Despite the challenge of a Chapter 11 bankruptcy, Kodak CEO Antonio Perez painted a fairly bright picture of the legendary Rochester, NY-based company's future, in an exclusive interview with PrintWeek ahead of GraphExpo.
In a wide-ranging interview, Perez opined that much of what Kodak has gone through over the past few years has all been part of a painful but necessary transition from a consumer-facing to a B2B company.
Perez stressed that the sale of many of Kodak’s digital imaging patents had not been put on hold - despite reports to the contrary - but remained a complex, ongoing process in which the company is still making progress. He added that plans to sell Kodak’s personalized and document imaging businesses would go through only if the company can get the right price.

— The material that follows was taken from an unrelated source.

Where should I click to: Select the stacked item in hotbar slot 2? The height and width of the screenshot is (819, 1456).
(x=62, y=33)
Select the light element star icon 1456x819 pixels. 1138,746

"We're trying to get the best possible deal for the IP - we could sell the IP very quickly but by waiting a little longer we’re trying to get the best possible deal," he said. "We put those two businesses for sale and with both those and the IP we can wait and if we don’t sell them we’ll do something else."
Chapter 11
Perez suggested many in the media and the investor community misread January's Chapter 11 filing as a sign of Kodak’s imminent demise, when in fact it was a deliberate step to address specific issues facing the company.
"The reason why we decided to file for Chapter 11 in the US was to meet four pretty clear objectives," he said. "Number one was to bolster our liquidity in the US. Most of our R&D is in the US and most of the overhead is in the US, but the majority of our sales are outside the US. So we don’t make money in the US, we make money outside the US and this is the nature of the architecture of this business."

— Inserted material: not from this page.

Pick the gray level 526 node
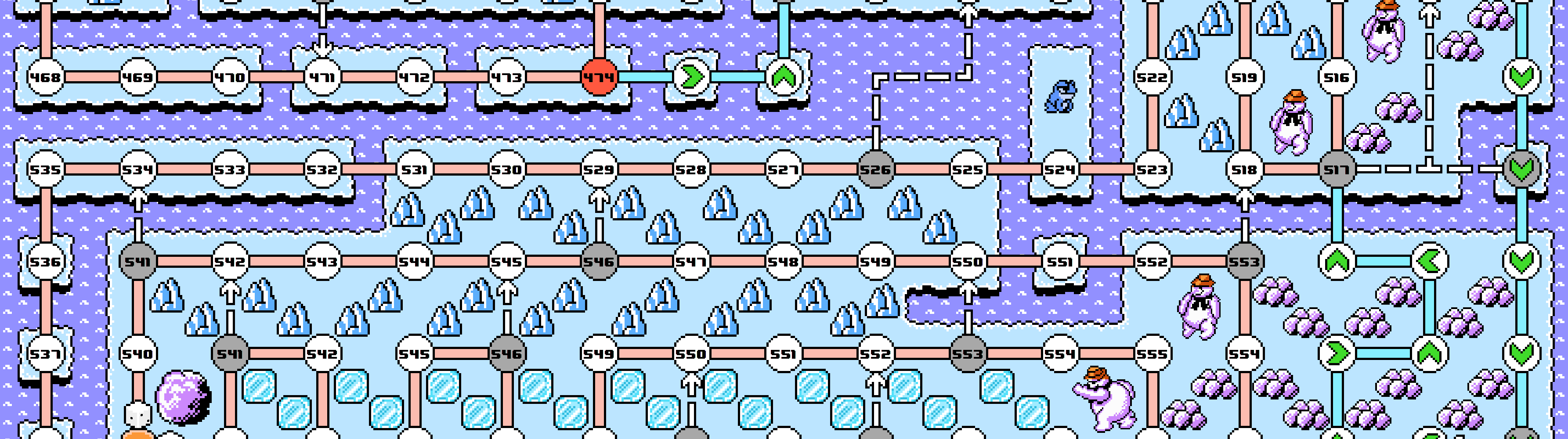click(875, 169)
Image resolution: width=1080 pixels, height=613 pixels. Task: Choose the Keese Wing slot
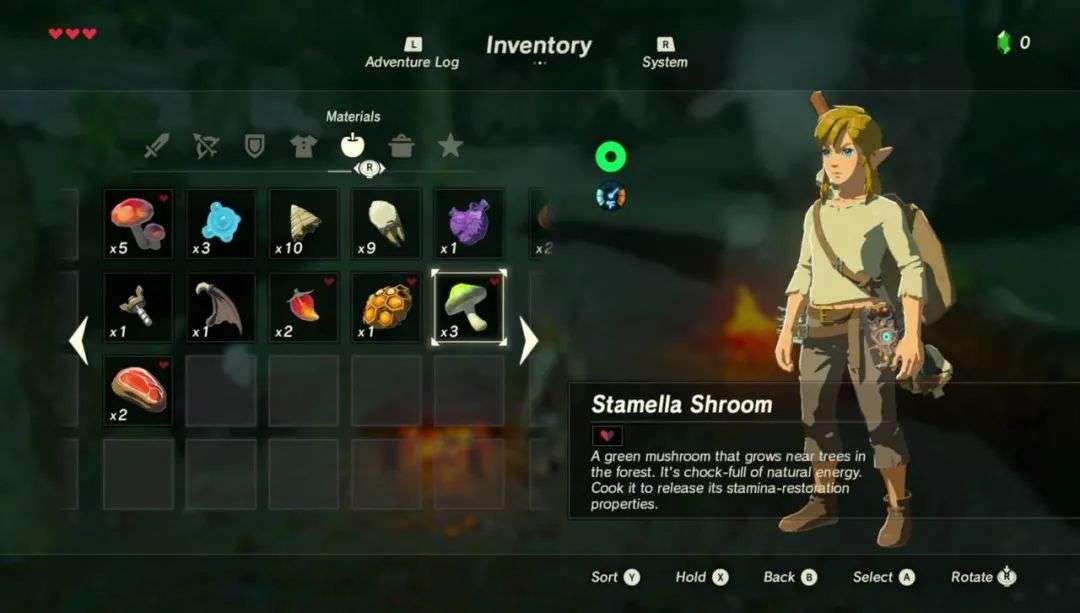[221, 308]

The second objective was to facilitate Kodak’s shift from a B2C to a B2B company. "We used to be fundamentally a B2C company but we realized that the technologies that we had...drove us to markets that were sustainable, large and growing, but were B2B markets," he said. "So Chapter 11 allows you to shut down some businesses and focus on other businesses at the lowest possible cost.
The third objective was monetize Kodak's non-strategic IP portfolio. "If we’re not going to be a B2C company then consumer digital was not in our interest and we could sell those patents and get cash for the company that would be very useful for us," Perez explained, although this objective would appear to have proved more difficult than originally envisaged.